Given the stakes, it’s not surprising that many 401(k) participants want professional help investing their account. This makes even more sense when you consider the complex strategies that must applied to construct an appropriate investment portfolio. Fortunately, 401(k) plans have more professional advice options than ever. There are three basic forms – fund-based, advisor-based, and algorithm-based.
If you’re a small business 401(k) plan sponsor, you want to understand the pros and cons of the three forms to pick the best form (or combination) for your plan participants.
To construct an appropriate 401(k) investment portfolio, three investing strategies must be properly applied - asset allocation, diversification, and rebalancing.
Applying these strategies properly is too much to expect from most 401(k) participants. Fortunately, professional advice is easier than ever for 401(k) plans of any size to offer today.
Fund-based investment advice is delivered by a mutual fund – usually a Target-Date Fund (TDF). There is no easier way for 401(k) participants to access professional advice. To do so, they just need to invest 100% of their account in the TDF that best matches their estimated retirement date.

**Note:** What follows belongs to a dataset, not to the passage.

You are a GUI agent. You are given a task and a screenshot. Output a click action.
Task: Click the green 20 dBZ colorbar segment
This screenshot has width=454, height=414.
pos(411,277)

Advisor-based advice is delivered by a professional financial advisor. This advice generally takes two forms 1) a lineup of custom portfolios for 401(k) participants to choose from or 2) one-on-one advice. This advice can be delivered in-person and highly-customized to meet individual investment goals – factors that can help motivate 401(k) participants to keep their retirement savings on track. Many 401(k) financial advisors also offer value-added, non-investment related services, including:
Algorithm-based (“robo”) advice is delivered by a computer algorithm - a set of rules that construct investment portfolios based on investor responses to risk tolerance and time horizon questions. Over the years, I have read a lot of articles comparing robo and human advice. I don’t think this comparison is fair in the 401(k) space – because plan participants don’t need two common robo features - tax-loss harvesting (not applicable as 401(k) accounts are tax-deferred) and the ability to solve for unrelated investment goals. I think it’s fairer to compare 401(k) robo advice to TDIFs since both construct portfolios using low cost index funds. The big difference between the two? Cost. TDIFs can cost 40-60 bps (0.40%-0.60% of assets) less annually.
When small business 401(k) plan sponsors weigh their professional advice options, they should do so within the context of cost. After all, they have a fiduciary responsibility to plan participants to only pay reasonable fees for necessary services from plan assets.
All three of the above advice options can achieve the same goal – get 401(k) plan participants invested appropriately. However, their cost can differ dramatically. To meet fiduciary standards, you only want to pay more for advice that offers commensurate value for plan participants (e.g., greater net-of-fee returns) in return.